If done correctly and if right ingredients were used, hives would gradually subside after. Still expect irritation for a few days after the process, but, as proven through experience in our family, your hives won’t bug you for about five to six years. You’ll be able to save money from all the every-two-days pills you’re taking and you’ll be able to have fewer problems in facing the skin-conscious society.

Don’t ask me about the science behind ásap. We just inherited this knowledge from Apung Ines, my grandma, and so far, we have proven it effective. Nothing really beats nature in healing.

Too bad. If only Apung Ines were still alive, I would ask her if she knew more nature-based cures on common diseases.


jonell said...

your grandmother is very brilliant. if only she's still alive, as you have said, she could've shared natural ways of curing common diseases.

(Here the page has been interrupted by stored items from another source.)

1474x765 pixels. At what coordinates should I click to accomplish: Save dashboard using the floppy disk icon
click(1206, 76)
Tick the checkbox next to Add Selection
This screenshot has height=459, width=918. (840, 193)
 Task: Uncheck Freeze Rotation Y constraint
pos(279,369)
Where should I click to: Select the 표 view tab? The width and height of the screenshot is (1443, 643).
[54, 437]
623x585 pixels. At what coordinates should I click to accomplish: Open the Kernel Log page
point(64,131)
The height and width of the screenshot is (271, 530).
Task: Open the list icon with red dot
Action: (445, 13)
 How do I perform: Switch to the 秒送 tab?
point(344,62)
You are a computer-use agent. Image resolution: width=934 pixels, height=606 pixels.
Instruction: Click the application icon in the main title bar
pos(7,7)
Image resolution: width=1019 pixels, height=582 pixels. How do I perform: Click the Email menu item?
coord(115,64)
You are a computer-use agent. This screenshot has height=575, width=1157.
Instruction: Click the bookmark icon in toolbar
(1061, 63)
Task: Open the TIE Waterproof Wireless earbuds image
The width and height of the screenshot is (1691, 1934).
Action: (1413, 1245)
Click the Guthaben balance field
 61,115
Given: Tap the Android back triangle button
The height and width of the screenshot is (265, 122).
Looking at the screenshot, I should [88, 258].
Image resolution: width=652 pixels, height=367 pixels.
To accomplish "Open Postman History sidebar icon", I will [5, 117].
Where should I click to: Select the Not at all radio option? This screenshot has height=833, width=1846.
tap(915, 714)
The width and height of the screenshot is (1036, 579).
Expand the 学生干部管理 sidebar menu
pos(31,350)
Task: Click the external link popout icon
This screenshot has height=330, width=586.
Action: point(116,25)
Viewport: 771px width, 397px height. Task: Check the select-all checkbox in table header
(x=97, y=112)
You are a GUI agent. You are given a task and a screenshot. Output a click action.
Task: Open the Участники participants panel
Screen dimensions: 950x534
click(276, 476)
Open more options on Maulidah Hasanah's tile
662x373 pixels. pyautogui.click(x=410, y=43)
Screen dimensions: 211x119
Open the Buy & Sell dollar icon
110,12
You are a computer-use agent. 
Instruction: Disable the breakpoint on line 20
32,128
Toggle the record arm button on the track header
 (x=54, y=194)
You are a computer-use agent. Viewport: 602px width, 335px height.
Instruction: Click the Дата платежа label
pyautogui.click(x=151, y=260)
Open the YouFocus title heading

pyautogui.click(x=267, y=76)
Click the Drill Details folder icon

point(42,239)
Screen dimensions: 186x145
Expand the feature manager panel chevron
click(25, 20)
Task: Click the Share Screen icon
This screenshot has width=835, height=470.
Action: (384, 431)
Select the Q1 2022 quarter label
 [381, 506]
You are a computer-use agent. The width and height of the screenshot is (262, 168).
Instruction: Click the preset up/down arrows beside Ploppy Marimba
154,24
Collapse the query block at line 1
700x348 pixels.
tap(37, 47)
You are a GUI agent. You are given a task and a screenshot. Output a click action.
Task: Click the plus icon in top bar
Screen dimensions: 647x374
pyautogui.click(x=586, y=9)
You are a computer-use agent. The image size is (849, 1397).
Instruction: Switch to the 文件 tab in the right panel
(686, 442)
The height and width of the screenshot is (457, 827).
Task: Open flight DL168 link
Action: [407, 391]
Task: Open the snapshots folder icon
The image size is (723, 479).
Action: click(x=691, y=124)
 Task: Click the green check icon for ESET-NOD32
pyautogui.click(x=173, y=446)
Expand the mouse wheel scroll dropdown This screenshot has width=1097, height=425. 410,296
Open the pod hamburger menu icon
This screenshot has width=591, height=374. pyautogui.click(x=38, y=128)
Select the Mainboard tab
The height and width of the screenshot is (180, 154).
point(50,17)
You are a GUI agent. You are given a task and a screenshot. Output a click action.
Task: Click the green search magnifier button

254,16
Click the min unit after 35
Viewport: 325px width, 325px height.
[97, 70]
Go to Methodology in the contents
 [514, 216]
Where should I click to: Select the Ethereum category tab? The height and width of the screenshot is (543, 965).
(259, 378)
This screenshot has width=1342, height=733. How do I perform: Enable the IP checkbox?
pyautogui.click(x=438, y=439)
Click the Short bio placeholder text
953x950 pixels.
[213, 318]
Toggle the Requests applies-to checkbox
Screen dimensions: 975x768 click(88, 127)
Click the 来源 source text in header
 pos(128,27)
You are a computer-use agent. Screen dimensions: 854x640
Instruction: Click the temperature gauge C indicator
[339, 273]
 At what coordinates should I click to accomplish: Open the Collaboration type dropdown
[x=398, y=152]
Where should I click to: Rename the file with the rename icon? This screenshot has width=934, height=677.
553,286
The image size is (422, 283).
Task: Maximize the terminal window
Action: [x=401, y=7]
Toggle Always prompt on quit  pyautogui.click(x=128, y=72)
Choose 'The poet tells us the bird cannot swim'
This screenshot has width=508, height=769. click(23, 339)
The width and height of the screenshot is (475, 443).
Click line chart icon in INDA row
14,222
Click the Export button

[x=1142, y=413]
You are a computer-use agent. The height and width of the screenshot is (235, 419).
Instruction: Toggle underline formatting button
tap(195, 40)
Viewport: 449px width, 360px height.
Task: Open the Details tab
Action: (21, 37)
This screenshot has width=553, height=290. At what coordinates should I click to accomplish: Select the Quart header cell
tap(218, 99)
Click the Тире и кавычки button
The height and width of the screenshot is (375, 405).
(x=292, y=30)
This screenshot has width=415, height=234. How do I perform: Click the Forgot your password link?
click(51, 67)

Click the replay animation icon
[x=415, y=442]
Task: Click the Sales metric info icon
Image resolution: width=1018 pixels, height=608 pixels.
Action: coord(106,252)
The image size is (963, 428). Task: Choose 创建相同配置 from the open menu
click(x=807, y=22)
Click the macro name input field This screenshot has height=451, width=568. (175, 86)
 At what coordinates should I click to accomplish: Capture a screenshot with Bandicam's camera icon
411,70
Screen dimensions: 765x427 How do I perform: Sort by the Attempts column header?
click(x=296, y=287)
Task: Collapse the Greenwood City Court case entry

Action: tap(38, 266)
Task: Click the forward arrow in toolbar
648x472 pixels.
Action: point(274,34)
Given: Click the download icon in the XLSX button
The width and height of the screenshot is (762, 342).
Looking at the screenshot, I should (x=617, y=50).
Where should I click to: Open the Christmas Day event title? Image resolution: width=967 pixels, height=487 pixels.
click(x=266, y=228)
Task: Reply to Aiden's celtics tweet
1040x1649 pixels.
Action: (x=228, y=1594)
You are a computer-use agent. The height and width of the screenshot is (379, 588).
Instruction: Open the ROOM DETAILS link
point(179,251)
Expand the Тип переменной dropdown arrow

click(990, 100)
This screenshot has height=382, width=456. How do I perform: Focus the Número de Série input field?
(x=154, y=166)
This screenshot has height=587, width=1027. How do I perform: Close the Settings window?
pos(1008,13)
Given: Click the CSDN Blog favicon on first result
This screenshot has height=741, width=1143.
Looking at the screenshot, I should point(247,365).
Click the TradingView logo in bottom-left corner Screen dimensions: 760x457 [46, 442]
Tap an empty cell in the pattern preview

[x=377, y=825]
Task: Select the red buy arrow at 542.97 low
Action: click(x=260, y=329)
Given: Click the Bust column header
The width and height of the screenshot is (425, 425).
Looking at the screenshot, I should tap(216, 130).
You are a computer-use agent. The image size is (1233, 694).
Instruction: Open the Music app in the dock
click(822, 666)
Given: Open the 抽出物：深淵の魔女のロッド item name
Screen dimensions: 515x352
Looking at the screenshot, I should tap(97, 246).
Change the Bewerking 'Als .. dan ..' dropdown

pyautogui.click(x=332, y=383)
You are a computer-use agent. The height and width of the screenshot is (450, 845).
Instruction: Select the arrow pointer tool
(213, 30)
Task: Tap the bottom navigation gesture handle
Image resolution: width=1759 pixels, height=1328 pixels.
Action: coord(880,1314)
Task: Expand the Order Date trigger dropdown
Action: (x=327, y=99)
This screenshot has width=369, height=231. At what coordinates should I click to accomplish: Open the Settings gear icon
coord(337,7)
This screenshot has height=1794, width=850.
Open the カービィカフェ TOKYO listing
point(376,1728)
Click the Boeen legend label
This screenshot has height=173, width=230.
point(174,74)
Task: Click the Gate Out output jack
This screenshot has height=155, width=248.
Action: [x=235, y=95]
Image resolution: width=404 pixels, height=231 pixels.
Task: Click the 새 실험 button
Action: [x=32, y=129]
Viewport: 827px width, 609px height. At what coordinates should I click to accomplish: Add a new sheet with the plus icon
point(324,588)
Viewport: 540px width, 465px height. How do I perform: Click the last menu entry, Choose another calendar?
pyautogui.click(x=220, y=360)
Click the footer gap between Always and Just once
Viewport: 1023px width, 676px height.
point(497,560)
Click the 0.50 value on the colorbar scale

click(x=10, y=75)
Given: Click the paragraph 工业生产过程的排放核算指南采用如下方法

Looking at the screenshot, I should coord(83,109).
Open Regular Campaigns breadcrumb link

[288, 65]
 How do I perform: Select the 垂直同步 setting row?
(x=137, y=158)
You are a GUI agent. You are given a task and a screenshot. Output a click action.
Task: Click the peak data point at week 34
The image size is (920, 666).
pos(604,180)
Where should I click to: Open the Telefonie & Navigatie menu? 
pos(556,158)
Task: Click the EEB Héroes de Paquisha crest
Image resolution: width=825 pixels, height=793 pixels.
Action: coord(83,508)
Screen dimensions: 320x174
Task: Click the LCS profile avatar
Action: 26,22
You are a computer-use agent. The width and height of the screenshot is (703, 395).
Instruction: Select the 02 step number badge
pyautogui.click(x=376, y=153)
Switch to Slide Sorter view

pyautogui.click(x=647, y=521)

i never wished to have hives. after reading this post, i knew a lot about pagpapantal and the dillemas it gives out.

your medicine is very expensive, thanks to the natural way your parents learned from your ápung.

i asked my 66-year old grandmother about the coconut thingy done on pag-áásap, but she doesn't know even a single thing about such. your grandma is great!

i just wonder if the result cures urticaria.

here, jonell.

rex said...

waw naman, eku balu ing makanyan ah! pero syempre, it's not like i hang out with my barrio folks, hehe. Sta Rita la pa kasi, CSF kami maratun.

the old grannies' weird custom are quite amazing, noh? it's the kind of stuff the Westerners laugh at, hehe. But hey, it works, and it's cheaper.

So tebili mu ne tang mo? or this one's an entirely different blog for you?

gerald said...

[by the way, this is my first visit]

I am happy to say that losts and lots of bloggers are starting to use their blogs, their computers, and connections on a lot more responsible, sensible [and useful] way.

Your sentiments are highly appreciated.